II. In der angefochtenen Entscheidung wird von folgenden Entgegenhaltungen ausgegangen, die auch der vorliegenden Entscheidung zugrunde liegen:

D1: DE 41 33 052 A1;

D4-1: JP 61-138,763 sowie

D4-2: Englische Übersetzung von D4-1.

Die Einspruchsabteilung war der Auffassung, dass der Gegenstand des erteilten Anspruchs 1 nicht neu sei gegenüber D1. Allerdings wurde der auf ein Verfahren gerichtete erteilte Anspruch 8 als neu angesehen.

Für den geänderten Anspruch 1 gemäß dem mit Telefax vom 20. März 2015 eingereichten Hilfsantrag sah die Einspruchsabteilung die Erfordernisse der Klarheit gemäß Artikel 84 EPÜ erfüllt und keine Verletzung des Artikels 123 (2) EPÜ. Die Neuheit gegenüber D1 und D4 sowie die erfinderische Tätigkeit gegenüber D1 und D4 wurde anerkannt.

III. Am 5. Februar 2020 wurde vor der Beschwerdekammer mündlich verhandelt.

Die Beschwerdeführerin I (Patentinhaberin) beantragte die Aufhebung der angefochtenen Entscheidung und die Aufrechterhaltung des europäischen Patents in der erteilten Fassung (Hauptantrag), hilfsweise die Aufrechterhaltung des europäischen Patents auf der Basis eines der mit Beschwerdebegründung vom 29. August 2016 eingereichten Hilfsanträge 1 und 2 oder auf Basis des Hilfsantrags 3 wie eingereicht mit Schreiben vom 10. März 2017, oder der Hilfsanträge 4 oder 5 wie eingereicht in der mündlichen Verhandlung.

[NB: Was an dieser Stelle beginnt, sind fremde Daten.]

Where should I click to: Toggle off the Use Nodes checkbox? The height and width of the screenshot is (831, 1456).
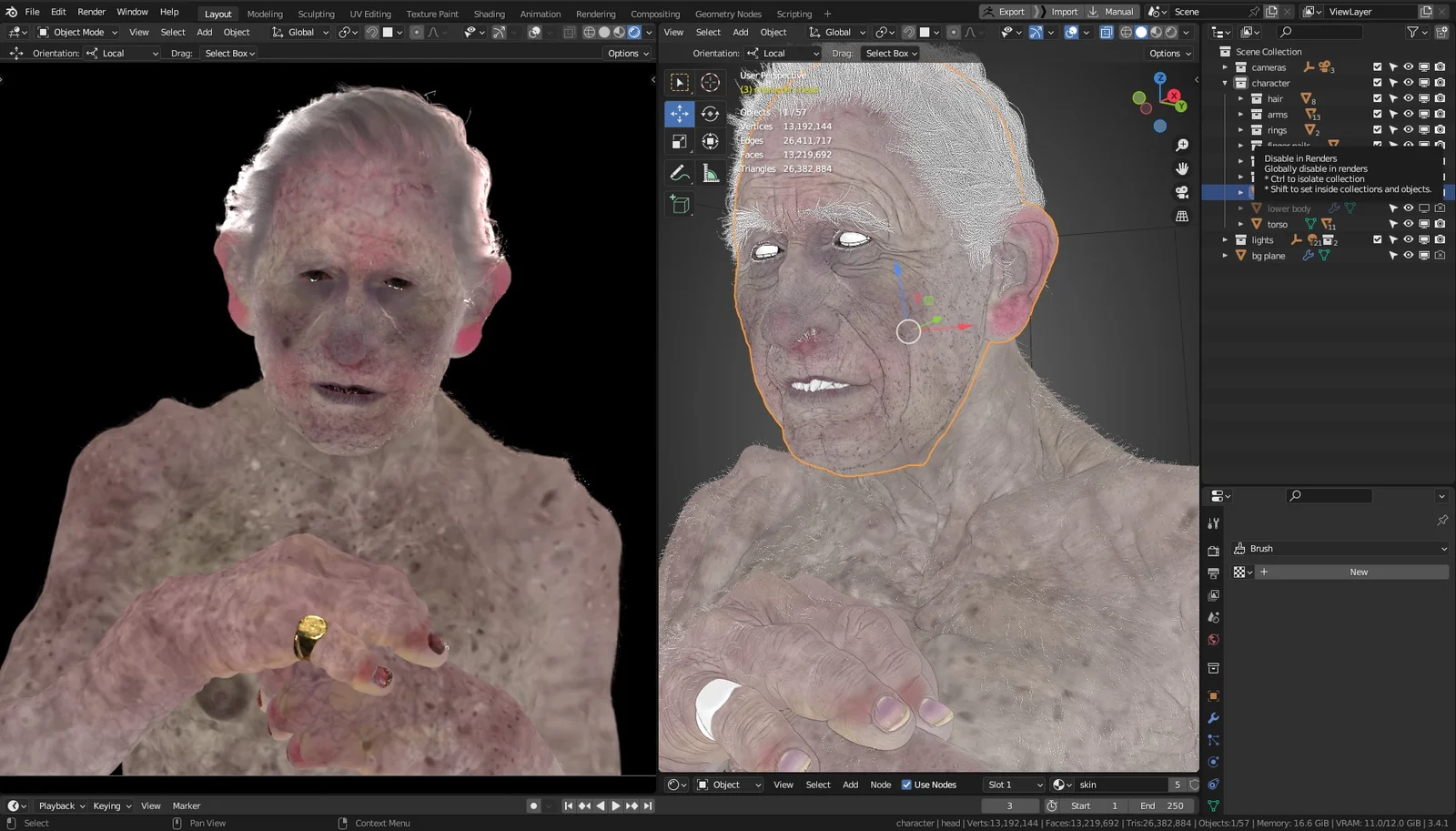906,784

Die Beschwerdeführerin II (Einsprechende) beantragte die Aufhebung der angefochtenen Entscheidung und den Widerruf des europäischen Patents.

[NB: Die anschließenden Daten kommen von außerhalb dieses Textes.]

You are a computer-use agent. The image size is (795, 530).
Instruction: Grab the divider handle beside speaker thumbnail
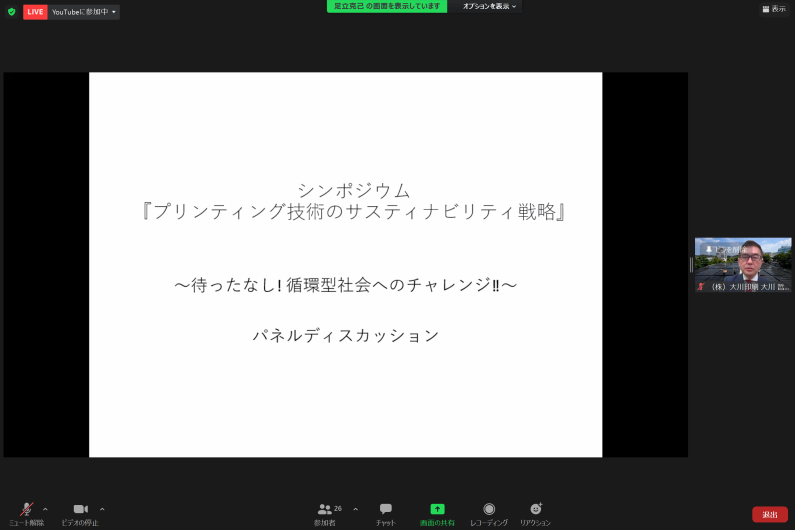691,265
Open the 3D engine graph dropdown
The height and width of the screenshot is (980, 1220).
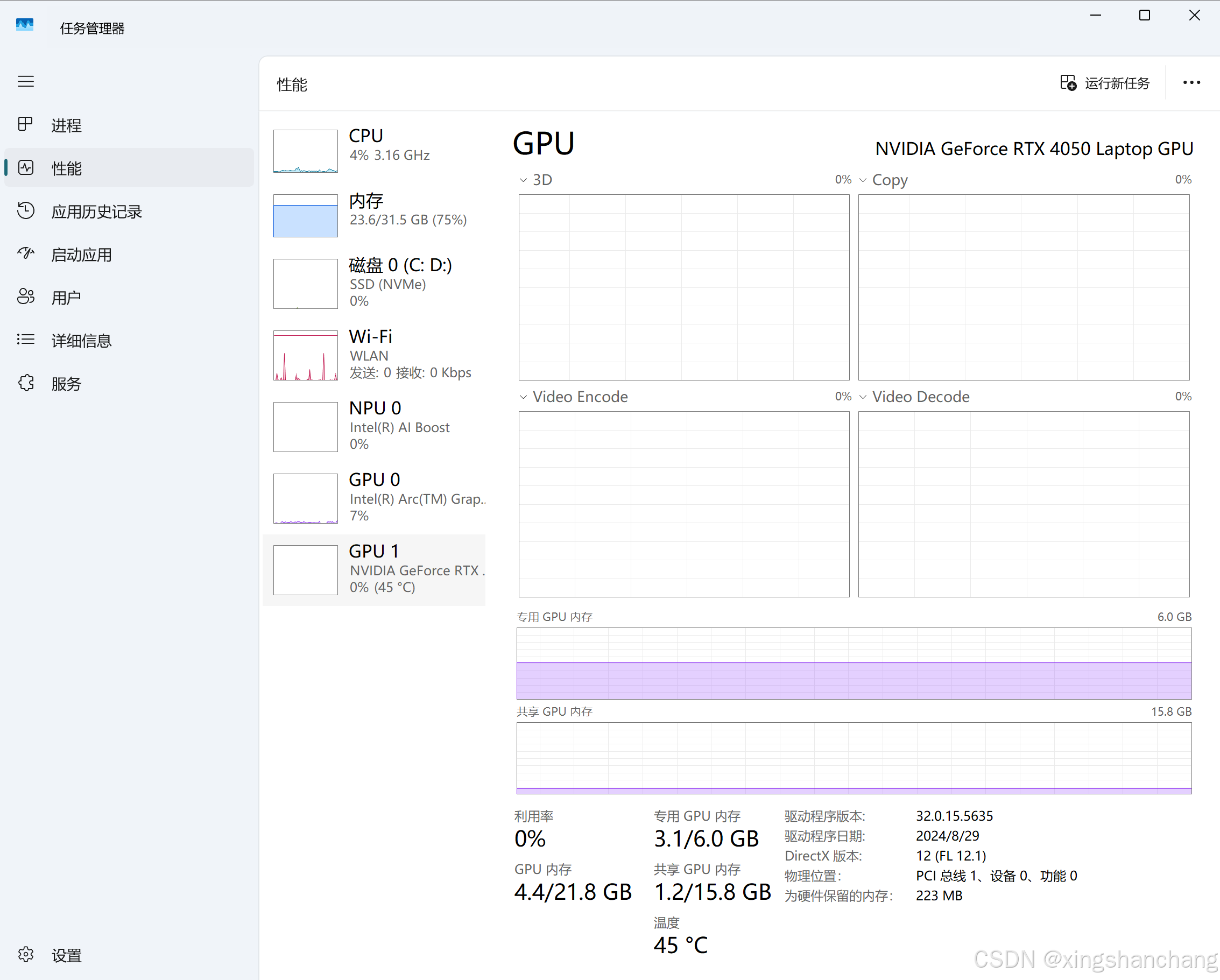524,180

IV. Anspruch 1 wie erteilt lautet in der Merkmalsgliederung der angefochtenen Entscheidung wie folgt:

a) Anlage zur Beförderung von Personen mit

b) mindestens einer Fahrbahn,

c) längs welcher mittels mehrerer in sich geschlossener Förderseile (1, 2)

d) mehrere Fahrzeuge (3) bzw. Fahrzeuggruppen verfahrbar sind,

e) wobei mindestens zwei aufeinander folgende Förderseile (1, 2) vorgesehen sind,

f) welchen jeweils mindestens ein Antrieb zugeordnet ist, wodurch sie unabhängig voneinander antreibbar sind,

g) und an welche die Fahrzeuge (3) bzw. Fahrzeuggruppen mittels Klemmeinrichtungen (31 bis 35) ankuppelbar sind,

h) dadurch gekennzeichnet, dass die mindestens zwei aufeinander folgenden Förderseile (1, 2) in Längsrichtung der Anlage aufeinander folgend und zumindest angenähert in einer Linie angeordnet sind,

i) dass die Fahrzeuge (3) bzw. Fahrzeuggruppen mit mindestens zwei in Längsrichtung der Anlage voneinander im Abstand angeordneten Klemmeinrichtungen (31 bis 35) ausgebildet sind

k) und dass eine Steuereinrichtung (4) vorgesehen ist, durch welche beim Übergang eines Fahrzeuges (3) von einem ersten Förderseil (1) auf das folgende Förderseil (2) mindestens die in Fahrtrichtung (A) befindliche erste Klemmeinrichtung (31) vom ersten Förderseil (1) abgekuppelt und hierauf an das folgende Förderseil (2) angekuppelt wird und weiters die mindestens eine weitere Klemmeinrichtung (32 bis 35) vom ersten Förderseil (1) abgekuppelt und hierauf an das folgende Förderseil (2) angekuppelt wird.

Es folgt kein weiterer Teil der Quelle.